▶ [Source document]:

>>

Wood Burning Fire Prevention Tips
Being good to the environment also means making sure your fireplace habits are safe and will not pose a danger to your home or your neighbourhood.
- Clear the area around the fireplace and chimney. Debris too close to the fireplace could cause a fire. Check the flue for obstructions like birds’ nests, and trim any overhanging branches or large trees near the chimney.
- Always use a fireplace screen.
- Never overload the fireplace with too many logs. Don’t use the fireplace as an incinerator, and never burn garbage, Christmas trees, or piles of paper.
- Keep a fire extinguisher on hand and place smoke detectors throughout the house. Test the smoke detectors and batteries regularly. See that the extinguisher is in good working order and that all family members know how to operate it.
- When building a fire, place logs at the rear of the fireplace, preferably on a grate.

<<

▶ [Available data]:
>>

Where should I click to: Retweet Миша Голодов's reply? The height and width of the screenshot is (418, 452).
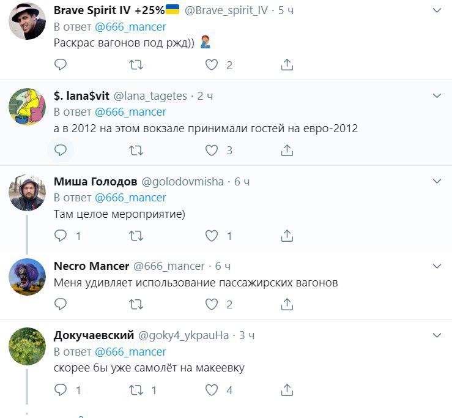point(136,235)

<<

▶ [Exercise instructions]:
A - Replace "smoke detectors" with "smoke alarms" in the fire prevention tips, and write out the passage between "- Always use" and "on a grate.", inclusive.
B - Summarize the fire prevention tips in two sentences.
The lines are unrelated to the fire prevention tips.

▶ [Full answers]:
A -
- Always use a fireplace screen.
- Never overload the fireplace with too many logs. Don’t use the fireplace as an incinerator, and never burn garbage, Christmas trees, or piles of paper.
- Keep a fire extinguisher on hand and place smoke alarms throughout the house. Test the smoke alarms and batteries regularly. See that the extinguisher is in good working order and that all family members know how to operate it.
- When building a fire, place logs at the rear of the fireplace, preferably on a grate.

B - Safe fireplace habits protect your home and neighborhood, beginning with clearing debris around the fireplace and chimney, checking the flue for obstructions, and always using a fireplace screen. Never overload the fireplace or burn garbage, Christmas trees, or piles of paper, and keep a working fire extinguisher and regularly tested smoke detectors in the house.